Scientists from SeTAR are working to prevent accidents with gas and kerosene stoves, and to reduce acute health damage from fumes.

They try alternative ignition methods, such as the Basa-Magogo method, which roughly translates to "start a fire like grandmother." Here, a coal fire in a mbaula - an old 20-liter (five-gallon) paint canister - is ignited not from below, but from above. In this way, it takes longer until the coal fire actually starts burning. Very poor people use the canisters in the winter for heating and cooking.

"Using this ignition method, the fire burns with virtually no toxic fumes," Annegarn said. Moreover, the method reduces CO2 emissions by 30 percent compared with traditional fuel.

If this method were used consistently, the air quality in urban areas such as Alexandra would be significantly better, Annegarn said. Many of the approximately 2 million deaths per year caused by toxic smoke emissions indoors could be avoided, he added.

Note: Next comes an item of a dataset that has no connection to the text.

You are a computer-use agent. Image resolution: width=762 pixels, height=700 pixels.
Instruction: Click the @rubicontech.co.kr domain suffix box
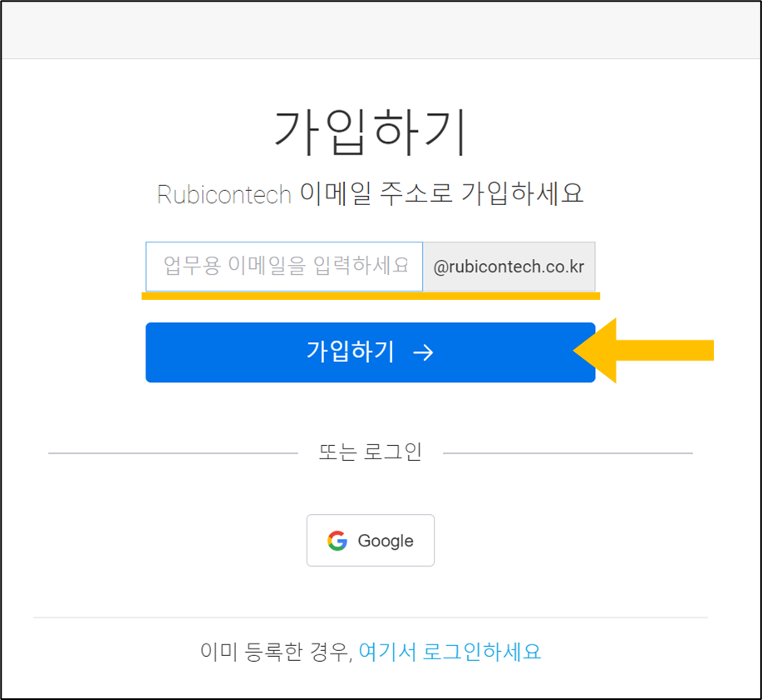(509, 267)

Ignition test for three stoves
Tests show that all common stoves are potential killersImage: Richard Fuchs

'It's your world, make it safe!'

This is the message Baleka carries with him every day as he navigates his way through the narrow streets of the labyrinth of huts in Alexandra. Working together with the EnerKey scientists, he has developed a series of safety courses. Their slogan: "It's your world, make it safe!"

In the courses, mentors explain to the inhabitants how they can deliberately avoid risks and live more healthily in spite of adverse conditions. "More information is the only thing that will help to avoid more fires and more deaths," Baleka said. He is full of energy as he escorts the scientists from Alexandra. That's because his dream is never to be woken again at dawn by the dull sound of hammering.